LONG BEACH — City Manager-designate James C. Hankla does not take office until March 1, but the City Council already is discussing a way to trim his power to appoint key staff members.
On Tuesday, less than a week after Hankla named a Los Angeles Police Department commander as Long Beach's new police chief, the council voted 5-3 to consider amending the City Charter to give the City Council the power to confirm the appointment of department heads, including the police chief.
The charter specifies that the city manager appoint most department heads without any interference from the council. The charter prohibits council members from even attempting to influence the city manager in his hiring of any employee.
Councilmen Get Feedback
Last week Hankla chose Lawrence L. Binkley as police chief over four other candidates from within the ranks of the Long Beach Police Department. The choice--Hankla's first major decision as city manager--was greeted with grumbles from several council members, who said they would have preferred someone already on the local police force.
"I'm getting a lot of feedback from my constituents.
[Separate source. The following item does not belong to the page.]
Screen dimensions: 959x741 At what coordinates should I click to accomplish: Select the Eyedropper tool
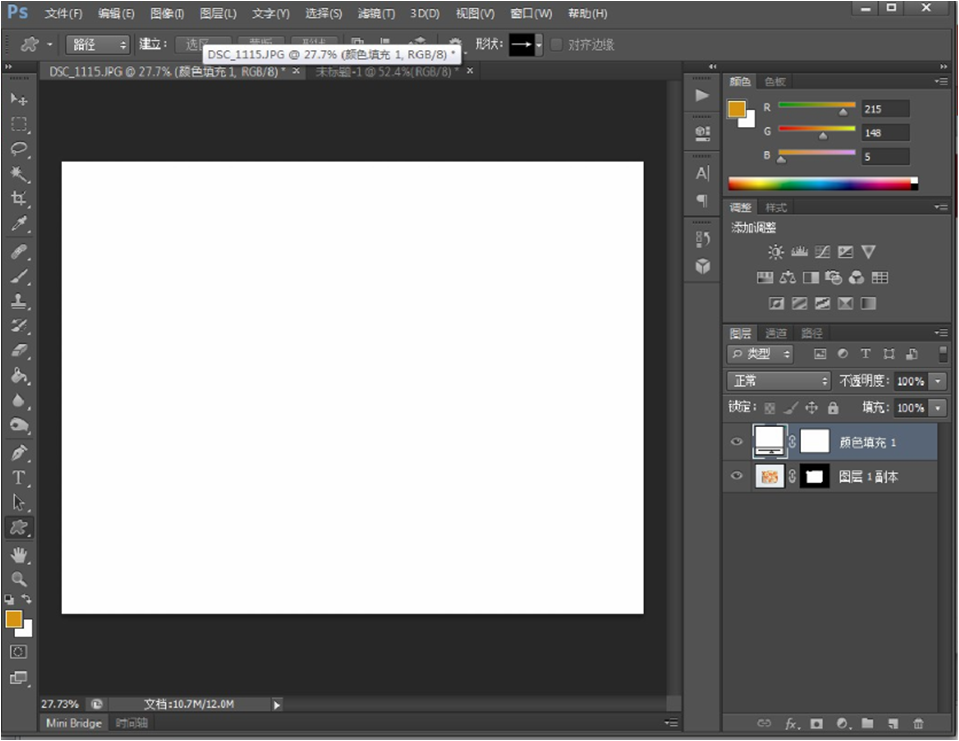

There's been a lot of unhappiness about the fact that we had to go outside our department to get a chief," Councilman Edd Tuttle said at Tuesday's meeting.
Council members have complained that they had no role in the selection of Binkley, although they have been careful to say that they support both Hankla and Binkley, who also reports to work March 1.
"There isn't a more controversial item . . . than the selection of a police chief," Councilman Wallace Edgerton said in an interview. Edgerton, who proposed changing the charter, said that leaving the council out of the police chief selection process was in effect disenfranchising voters.
Edgerton, however, said the City Charter was to blame for exclusion of the council, and not Hankla. The new city manager "stretched it (the current selection process) as much as he could to make it as democratic as possible," Edgerton said, referring to an outside screening panel that was used to interview the candidates.
Hankla, the county's chief administrative officer, declined comment Wednesday on the council's proposed charter amendment.
Can Select His Own People
But Councilman Tom Clark, who opposed Edgerton's motion, noted that "one of the reasons he (Hankla) is coming here is he has a chance to select his own people, which he didn't have in the county." Council members Ray Grabinski, who called the "timing real poor," and Jan Hall also voted against the motion.
Voting in favor of the proposal were Edgerton, Tuttle, Evan Anderson Braude, Clarence Smith and Mayor Ernie Kell. Councilman Warren Harwood was absent.
The move asks the Charter Amendment Committee--consisting of all nine City Council members--to consider putting an amendment before voters in 1988.
Until the charter was amended by voters in 1980, the council had the power to confirm the selection of department heads, including the police chief. The charter now says that "neither the City Council nor any of its committees or members shall dictate or attempt to dictate, either directly or indirectly, the appointment of any person to office or employment by the city manager."
Last Appointment in 1979
Under the amended charter, the council can only confirm the city manager's appointment of two city officials, the assistant city manager and the director of oil properties.
Edgerton said that the last time the city appointed a police chief, in 1979, council members interviewed finalists and rejected then-City Manager John E. Dever's attempts to hire a chief from outside the department. Dever finally chose Charles B. Ussery, the city's first black chief, and the council confirmed his selection.
Ussery retired last November, and when Hankla began interviewing candidates for a new chief, council members were left out of the process entirely, Edgerton said. He added that the only person the council was allowed to interview was Binkley, shortly after he was appointed by Hankla as chief.